Wednesday, April 23, 2008

Grassroots or Mahogany Row

Channel management is not a marketing function. Sure there are marketing components, but there are also operational, financial, sales, and other considerations as well. I find that channel organizations tend to reside under Sales or Marketing…which is fine. It has to sit somewhere after all.

The issue is that because your business…your entire business…is dependent on your go-to-market model, you have to have alignment in the way in which you manage your channels. It is not enough to simply build a channel program, assign quota to a few sales representatives, and expect extraordinary returns. There is a cultural element that needs to be taken into account.

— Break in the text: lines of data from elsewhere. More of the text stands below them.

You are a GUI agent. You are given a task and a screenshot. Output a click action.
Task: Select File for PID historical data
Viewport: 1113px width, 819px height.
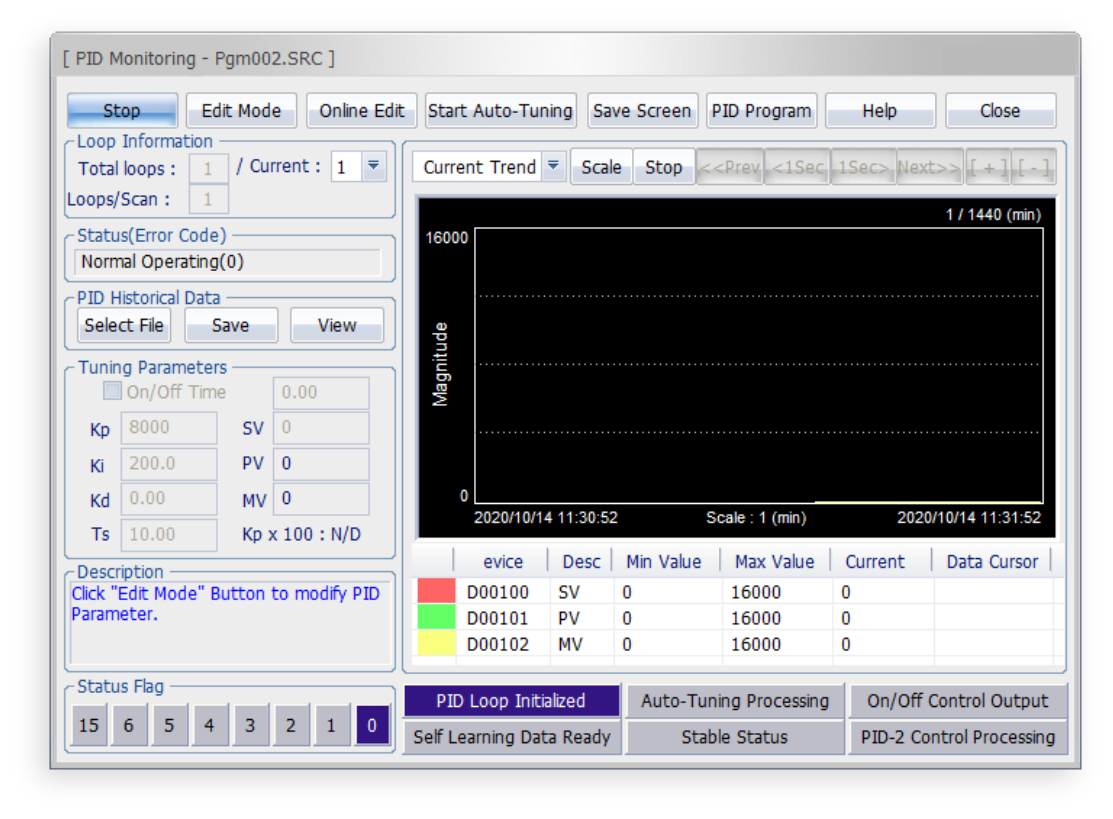click(124, 326)
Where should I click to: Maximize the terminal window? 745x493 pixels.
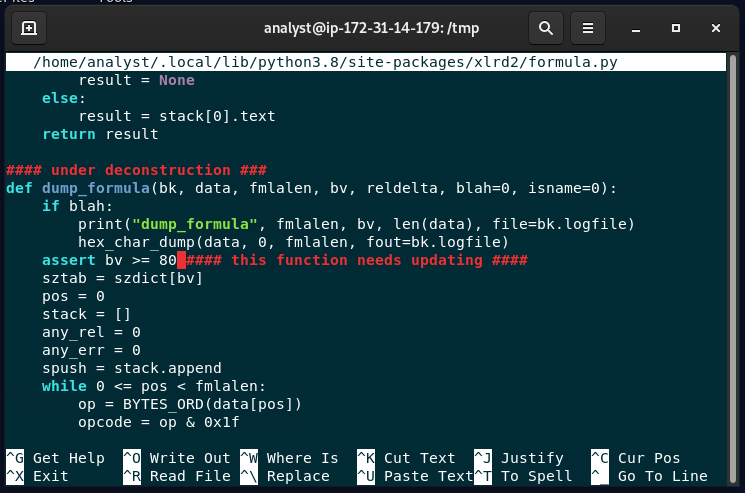[676, 28]
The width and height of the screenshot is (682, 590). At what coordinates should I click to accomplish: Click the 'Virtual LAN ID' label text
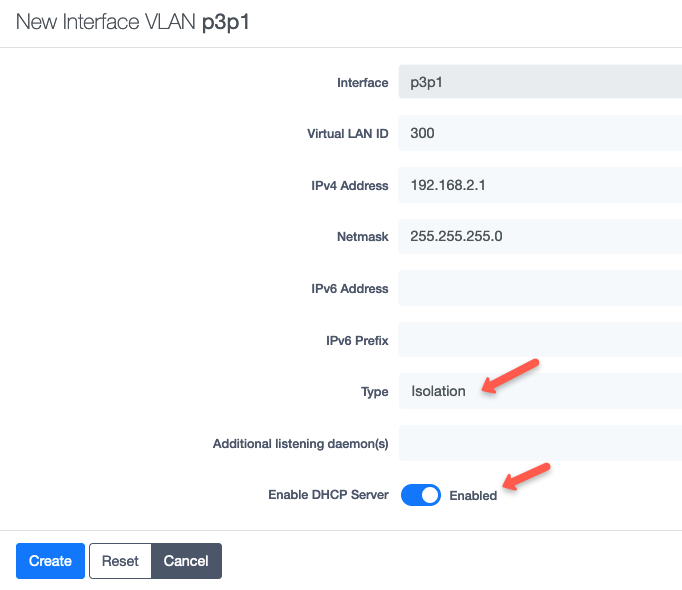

Senior management (Mahogany Row) needs to be on board with your plan and evangelize the vision, both internally and externally. Likewise, the team of people needed to effectively implement the plan need to not only be on board, but also enthusiastically share in the success. Many people will point to the sales teams and decide that their support is all that is really required. It is certainly important, but if you do not have the finance, accounting, marketing, and operations teams in full support, you’re probability of success will be greatly reduced.

Part of your job as a channel leader is to represent each of your channels individually and all of your channels holistically to your internal audience. It is always exciting to get the endorsement of the bigwigs on the top floor, but don’t discount your need to build cross functional teams with the people that make the day-to-day successes.